17.4121 · Postulat · 2017-12-13
Justiz- und Polizeidepartement
Erledigt
Wortlaut
Der Bundesrat wird beauftragt, in einem Bericht darzulegen, was die Folgen wären, wenn im Personenstandsregister die Möglichkeit eröffnet würde, Menschen, die sich nicht in das binäre Geschlechtssystem ("Frau" oder "Mann") einordnen lassen (wollen), mit einem dritten Geschlecht einzutragen, oder wenn das Personenstandsrecht generell nicht mehr auf das Geschlecht abstellen würde. Im Bericht ist darzulegen, welche Schwierigkeiten durch eine solche Erweiterung entstünden und wie diese beseitigt werden könnten. Dabei sind auch die Entwicklungen und Erfahrungen des Auslands darzustellen und in die Überlegungen mit einzubeziehen.
Begründung
Mit Beschluss vom 10. Oktober 2017 verpflichtete das deutsche Bundesverfassungsgericht den Gesetzgeber, bis Ende 2018 einen weiteren Geschlechtseintrag neben "männlich" und "weiblich" im Geburtenregister zu ermöglichen oder allgemein auf einen Geschlechtseintrag zu verzichten. Auch verschiedene andere Staaten (z. B. Argentinien, Australien, Dänemark, Indien, Kanada, Kolumbien, Malta, Nepal, Neuseeland, Pakistan) anerkennen ein unbestimmtes Geschlecht und sehen vor, dass im Reisepass als Geschlechtsmerkmal ein X eingetragen werden kann.
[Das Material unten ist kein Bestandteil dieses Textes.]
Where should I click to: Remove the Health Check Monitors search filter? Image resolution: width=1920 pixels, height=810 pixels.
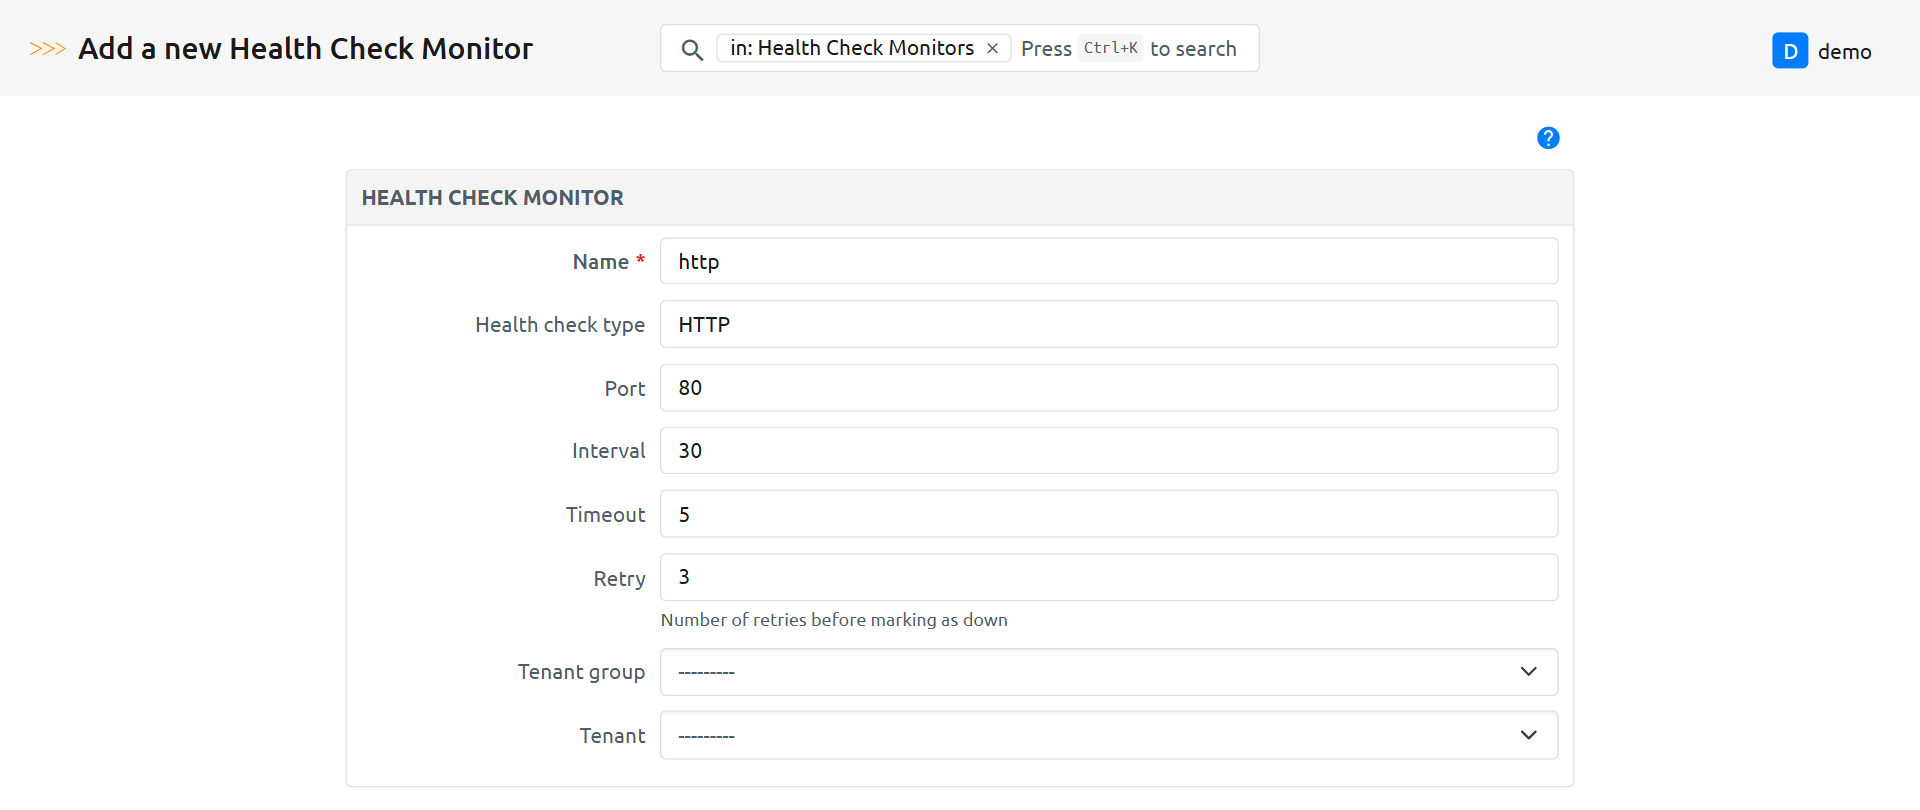click(992, 48)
Im schweizerischen Personenstandsregister ist es dagegen nicht möglich, ein solches drittes Geschlecht eintragen zu lassen oder auf einen Geschlechtseintrag ganz zu verzichten, weil die schweizerische Rechtsordnung von der binären Betrachtungsweise der Geschlechter geprägt ist. Angesichts der erwähnten internationalen Entwicklungen sollte der Schweizer Gesetzgeber darüber nachdenken, ob dieses Konzept nicht zu eng ist und welche Normen angepasst werden müssten, um der Situation besser gerecht zu werden.
Antrag des Bundesrates
Der Bundesrat beantragt die Annahme des Postulates.
Stellungnahme des Bundesrates
Der Bundesrat beantragt die Annahme des Postulates.